> [What is expected] Your answer should be the lines from the one containing "Where should I click to: Select the empty" through the final line below, copied exactly.

> [Source data]
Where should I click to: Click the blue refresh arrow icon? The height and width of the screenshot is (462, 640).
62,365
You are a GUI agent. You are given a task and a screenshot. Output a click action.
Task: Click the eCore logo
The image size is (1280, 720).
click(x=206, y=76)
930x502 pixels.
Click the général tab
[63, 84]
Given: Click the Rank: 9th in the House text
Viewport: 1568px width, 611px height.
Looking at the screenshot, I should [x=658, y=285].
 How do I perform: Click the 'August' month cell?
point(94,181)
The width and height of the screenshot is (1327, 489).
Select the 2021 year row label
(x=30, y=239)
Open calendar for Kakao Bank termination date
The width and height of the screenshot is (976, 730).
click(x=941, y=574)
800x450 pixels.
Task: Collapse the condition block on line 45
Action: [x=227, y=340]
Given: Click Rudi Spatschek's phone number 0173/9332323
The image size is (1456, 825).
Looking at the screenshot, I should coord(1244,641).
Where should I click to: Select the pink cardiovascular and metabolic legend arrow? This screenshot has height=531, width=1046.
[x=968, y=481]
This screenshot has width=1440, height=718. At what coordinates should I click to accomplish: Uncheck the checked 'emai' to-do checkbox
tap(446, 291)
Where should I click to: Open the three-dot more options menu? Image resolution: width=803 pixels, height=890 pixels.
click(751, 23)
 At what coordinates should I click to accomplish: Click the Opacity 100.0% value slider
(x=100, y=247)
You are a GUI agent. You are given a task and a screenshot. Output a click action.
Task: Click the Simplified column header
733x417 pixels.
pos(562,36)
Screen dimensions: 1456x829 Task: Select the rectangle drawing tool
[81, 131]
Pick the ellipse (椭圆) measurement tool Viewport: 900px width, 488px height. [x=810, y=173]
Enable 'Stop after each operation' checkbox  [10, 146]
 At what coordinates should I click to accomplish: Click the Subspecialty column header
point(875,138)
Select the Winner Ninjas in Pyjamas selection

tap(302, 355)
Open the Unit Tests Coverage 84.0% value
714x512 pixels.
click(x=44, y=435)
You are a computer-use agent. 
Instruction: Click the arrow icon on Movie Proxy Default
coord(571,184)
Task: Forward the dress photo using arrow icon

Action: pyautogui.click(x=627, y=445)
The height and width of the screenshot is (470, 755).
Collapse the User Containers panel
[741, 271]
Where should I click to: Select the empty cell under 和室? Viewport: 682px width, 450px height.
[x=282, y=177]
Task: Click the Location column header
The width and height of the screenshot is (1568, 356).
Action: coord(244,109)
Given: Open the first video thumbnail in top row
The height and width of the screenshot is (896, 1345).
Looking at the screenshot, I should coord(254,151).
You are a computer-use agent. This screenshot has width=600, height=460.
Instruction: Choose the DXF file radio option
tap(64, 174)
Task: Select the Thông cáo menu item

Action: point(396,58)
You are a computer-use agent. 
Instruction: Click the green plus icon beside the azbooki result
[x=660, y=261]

> [Result of this task]
Where should I click to: Select the empty cell under 和室? Viewport: 682px width, 450px height.
[x=282, y=177]
Task: Click the Location column header
The width and height of the screenshot is (1568, 356).
Action: coord(244,109)
Given: Open the first video thumbnail in top row
The height and width of the screenshot is (896, 1345).
Looking at the screenshot, I should coord(254,151).
You are a computer-use agent. This screenshot has width=600, height=460.
Instruction: Choose the DXF file radio option
tap(64, 174)
Task: Select the Thông cáo menu item

Action: point(396,58)
You are a computer-use agent. 
Instruction: Click the green plus icon beside the azbooki result
[x=660, y=261]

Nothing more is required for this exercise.